London 22 May - A new independent study conducted by BroadGroup reveals that Iceland is well positioned to become an international datacenter hub. The study results reveal that Iceland is a highly attractive location for a datacenter.
On the key issue of power, encompassing everything from costs to quality to regulation, Iceland scores more highly than leading global datacenter locations such as the US, UK, Sweden, Singapore and Hong Kong.
Iceland power costs can be half those in Scandinavia, and significantly more competitive than other European countries. Iceland’s power costs remain very likely to stay much lower than other countries, particularly given the opportunity to cap such prices for ten years or even longer for greenfield projects.
Power reliability and quality are extremely high. Iceland has a long history with a key group of power-intensive users already – the aluminium smelters. Such users, including global leaders such as Rio Tinto and Alcoa, can have requirements of >400MW and have expanded their sites in Iceland due to the strong reliability and availability.
Furthermore, power in Iceland is 100% green. Iceland is one of few countries in Western Europe with large quantities of competitively priced, renewable carbon neutral electricity. Setting Iceland apart from most countries, it produces electricity using exclusively hydropower, geothermal energy and onshore wind. These are sustainable, environmentally “green” resources with zero carbon trade-offs. This makes it an ideal location for addressing corporate responsibility considerations.

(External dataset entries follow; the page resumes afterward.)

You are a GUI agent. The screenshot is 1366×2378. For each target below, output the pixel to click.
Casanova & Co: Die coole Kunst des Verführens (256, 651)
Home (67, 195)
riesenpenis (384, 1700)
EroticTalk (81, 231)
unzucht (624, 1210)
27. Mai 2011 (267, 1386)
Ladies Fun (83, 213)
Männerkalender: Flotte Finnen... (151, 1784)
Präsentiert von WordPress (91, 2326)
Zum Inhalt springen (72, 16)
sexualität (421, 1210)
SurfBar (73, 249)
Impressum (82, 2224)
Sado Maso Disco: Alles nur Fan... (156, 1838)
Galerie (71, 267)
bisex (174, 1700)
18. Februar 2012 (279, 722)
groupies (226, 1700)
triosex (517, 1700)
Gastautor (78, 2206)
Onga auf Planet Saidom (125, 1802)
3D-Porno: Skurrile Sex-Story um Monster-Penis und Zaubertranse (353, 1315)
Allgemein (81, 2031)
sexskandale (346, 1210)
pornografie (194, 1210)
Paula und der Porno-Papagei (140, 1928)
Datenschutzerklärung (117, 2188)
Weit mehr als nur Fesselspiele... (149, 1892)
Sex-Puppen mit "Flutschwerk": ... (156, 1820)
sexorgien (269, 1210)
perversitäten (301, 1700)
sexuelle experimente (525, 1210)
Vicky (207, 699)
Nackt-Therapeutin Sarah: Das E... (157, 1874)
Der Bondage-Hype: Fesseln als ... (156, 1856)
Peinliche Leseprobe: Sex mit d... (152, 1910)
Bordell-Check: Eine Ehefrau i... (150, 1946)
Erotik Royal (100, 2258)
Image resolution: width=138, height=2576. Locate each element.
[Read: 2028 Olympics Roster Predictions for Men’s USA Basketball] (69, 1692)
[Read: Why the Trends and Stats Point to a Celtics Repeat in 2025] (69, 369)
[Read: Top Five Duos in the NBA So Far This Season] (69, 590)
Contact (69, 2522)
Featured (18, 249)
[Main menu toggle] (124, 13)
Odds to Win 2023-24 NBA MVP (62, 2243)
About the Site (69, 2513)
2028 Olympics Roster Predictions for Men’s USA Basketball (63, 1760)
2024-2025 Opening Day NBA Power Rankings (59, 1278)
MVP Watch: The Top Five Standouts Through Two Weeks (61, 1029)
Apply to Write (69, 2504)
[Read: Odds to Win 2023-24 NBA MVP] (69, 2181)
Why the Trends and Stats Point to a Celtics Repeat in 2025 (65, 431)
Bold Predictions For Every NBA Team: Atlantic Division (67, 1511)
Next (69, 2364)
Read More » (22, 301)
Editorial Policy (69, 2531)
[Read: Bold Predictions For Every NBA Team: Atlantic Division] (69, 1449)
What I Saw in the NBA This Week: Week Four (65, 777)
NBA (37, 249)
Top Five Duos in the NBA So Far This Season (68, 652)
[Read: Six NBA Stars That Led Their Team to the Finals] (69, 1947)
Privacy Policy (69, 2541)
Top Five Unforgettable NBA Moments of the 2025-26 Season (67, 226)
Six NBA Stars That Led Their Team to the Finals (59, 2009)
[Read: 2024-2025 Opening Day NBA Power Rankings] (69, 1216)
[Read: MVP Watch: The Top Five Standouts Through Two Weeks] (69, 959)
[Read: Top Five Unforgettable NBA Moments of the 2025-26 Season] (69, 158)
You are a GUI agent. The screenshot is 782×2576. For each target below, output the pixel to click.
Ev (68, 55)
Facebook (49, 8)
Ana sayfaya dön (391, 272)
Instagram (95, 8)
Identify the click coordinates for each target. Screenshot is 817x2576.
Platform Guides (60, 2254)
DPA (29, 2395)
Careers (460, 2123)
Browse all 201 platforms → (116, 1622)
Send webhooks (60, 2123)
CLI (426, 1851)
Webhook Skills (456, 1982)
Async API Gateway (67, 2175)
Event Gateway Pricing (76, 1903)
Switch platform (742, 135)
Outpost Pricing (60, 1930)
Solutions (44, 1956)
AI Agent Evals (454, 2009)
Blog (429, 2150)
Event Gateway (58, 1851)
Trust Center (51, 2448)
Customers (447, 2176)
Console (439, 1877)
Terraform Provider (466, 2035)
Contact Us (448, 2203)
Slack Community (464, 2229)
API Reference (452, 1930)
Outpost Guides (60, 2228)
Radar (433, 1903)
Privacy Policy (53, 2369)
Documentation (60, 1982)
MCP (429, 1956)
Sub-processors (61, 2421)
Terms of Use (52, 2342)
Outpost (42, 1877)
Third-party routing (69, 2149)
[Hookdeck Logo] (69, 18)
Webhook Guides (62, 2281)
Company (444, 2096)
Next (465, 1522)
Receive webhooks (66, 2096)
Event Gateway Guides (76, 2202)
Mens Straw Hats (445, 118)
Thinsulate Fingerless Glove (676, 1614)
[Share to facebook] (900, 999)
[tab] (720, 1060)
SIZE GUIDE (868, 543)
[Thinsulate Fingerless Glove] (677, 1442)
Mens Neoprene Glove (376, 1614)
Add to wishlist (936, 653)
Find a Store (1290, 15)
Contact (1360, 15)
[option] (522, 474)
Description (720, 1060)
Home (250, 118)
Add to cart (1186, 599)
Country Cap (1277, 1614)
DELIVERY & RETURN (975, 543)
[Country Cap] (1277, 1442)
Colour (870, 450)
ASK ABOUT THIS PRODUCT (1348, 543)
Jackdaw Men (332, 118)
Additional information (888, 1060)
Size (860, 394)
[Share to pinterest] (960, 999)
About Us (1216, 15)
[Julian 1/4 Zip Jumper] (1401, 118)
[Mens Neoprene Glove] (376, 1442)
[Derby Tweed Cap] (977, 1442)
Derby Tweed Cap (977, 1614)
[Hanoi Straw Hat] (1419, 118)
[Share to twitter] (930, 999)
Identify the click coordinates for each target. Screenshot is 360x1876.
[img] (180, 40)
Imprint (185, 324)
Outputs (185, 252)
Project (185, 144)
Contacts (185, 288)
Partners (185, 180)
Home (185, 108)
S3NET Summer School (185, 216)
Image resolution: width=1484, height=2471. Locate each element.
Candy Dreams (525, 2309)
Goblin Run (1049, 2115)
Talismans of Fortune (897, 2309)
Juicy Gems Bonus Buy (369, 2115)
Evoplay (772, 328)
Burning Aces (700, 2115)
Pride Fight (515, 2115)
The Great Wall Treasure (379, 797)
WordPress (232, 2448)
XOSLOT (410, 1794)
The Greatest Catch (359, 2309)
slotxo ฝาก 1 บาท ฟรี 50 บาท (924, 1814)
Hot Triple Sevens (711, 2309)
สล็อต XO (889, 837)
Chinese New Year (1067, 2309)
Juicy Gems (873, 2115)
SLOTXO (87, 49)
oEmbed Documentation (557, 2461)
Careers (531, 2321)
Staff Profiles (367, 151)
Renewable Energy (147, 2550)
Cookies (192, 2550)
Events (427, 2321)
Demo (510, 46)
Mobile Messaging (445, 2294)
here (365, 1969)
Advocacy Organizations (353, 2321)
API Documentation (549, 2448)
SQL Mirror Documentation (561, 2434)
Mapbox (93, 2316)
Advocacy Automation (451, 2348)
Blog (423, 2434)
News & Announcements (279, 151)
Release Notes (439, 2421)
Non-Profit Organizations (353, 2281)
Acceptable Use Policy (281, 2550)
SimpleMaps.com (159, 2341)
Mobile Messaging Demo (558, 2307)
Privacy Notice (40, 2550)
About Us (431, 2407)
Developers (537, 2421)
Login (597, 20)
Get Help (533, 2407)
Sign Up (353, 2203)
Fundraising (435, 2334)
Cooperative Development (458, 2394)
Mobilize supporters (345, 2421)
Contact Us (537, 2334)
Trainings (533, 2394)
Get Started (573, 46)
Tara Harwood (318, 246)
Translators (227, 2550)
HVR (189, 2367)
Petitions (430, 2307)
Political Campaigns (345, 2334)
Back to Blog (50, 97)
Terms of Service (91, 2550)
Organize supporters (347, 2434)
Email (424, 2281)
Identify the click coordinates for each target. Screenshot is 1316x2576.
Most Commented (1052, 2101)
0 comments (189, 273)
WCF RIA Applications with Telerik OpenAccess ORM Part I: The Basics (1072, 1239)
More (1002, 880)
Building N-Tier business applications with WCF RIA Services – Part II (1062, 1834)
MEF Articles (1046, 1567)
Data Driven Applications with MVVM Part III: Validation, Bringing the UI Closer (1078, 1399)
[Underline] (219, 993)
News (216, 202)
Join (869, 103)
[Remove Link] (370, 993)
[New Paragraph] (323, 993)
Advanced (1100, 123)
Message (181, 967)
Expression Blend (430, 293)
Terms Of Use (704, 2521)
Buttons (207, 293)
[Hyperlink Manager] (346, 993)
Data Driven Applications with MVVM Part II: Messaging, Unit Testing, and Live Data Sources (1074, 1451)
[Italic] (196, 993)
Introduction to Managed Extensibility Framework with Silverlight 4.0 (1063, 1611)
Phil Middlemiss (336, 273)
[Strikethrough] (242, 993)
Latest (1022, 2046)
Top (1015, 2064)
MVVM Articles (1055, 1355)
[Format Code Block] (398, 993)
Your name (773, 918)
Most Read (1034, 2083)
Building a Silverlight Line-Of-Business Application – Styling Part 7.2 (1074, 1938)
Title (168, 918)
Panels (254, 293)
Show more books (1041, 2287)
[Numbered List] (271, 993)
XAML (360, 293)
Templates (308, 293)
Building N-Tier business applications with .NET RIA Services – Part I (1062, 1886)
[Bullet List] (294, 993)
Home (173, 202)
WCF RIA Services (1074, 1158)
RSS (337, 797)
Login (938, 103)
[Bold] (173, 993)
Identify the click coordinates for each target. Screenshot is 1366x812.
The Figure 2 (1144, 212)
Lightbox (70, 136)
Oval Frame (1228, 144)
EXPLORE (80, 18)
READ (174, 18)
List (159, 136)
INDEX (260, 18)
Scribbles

“With datacenter costs closely linked to power prices, and power accounting for typically 20-40% of operating costs, it is not surprising that the availability of power ranks highly in the choice of location with an investment decision based on a period of at least 15 years,” commented Steve Wallage, managing director of BroadGroup Consulting.
“Some locations talk about factors such as cheap energy or strong connectivity, but the reality for most datacenter users is that they need all basic issues to be in place. This includes telecoms, power, reliability, taxation and business environment, and the legal and regulatory framework. Iceland has all these factors in place.”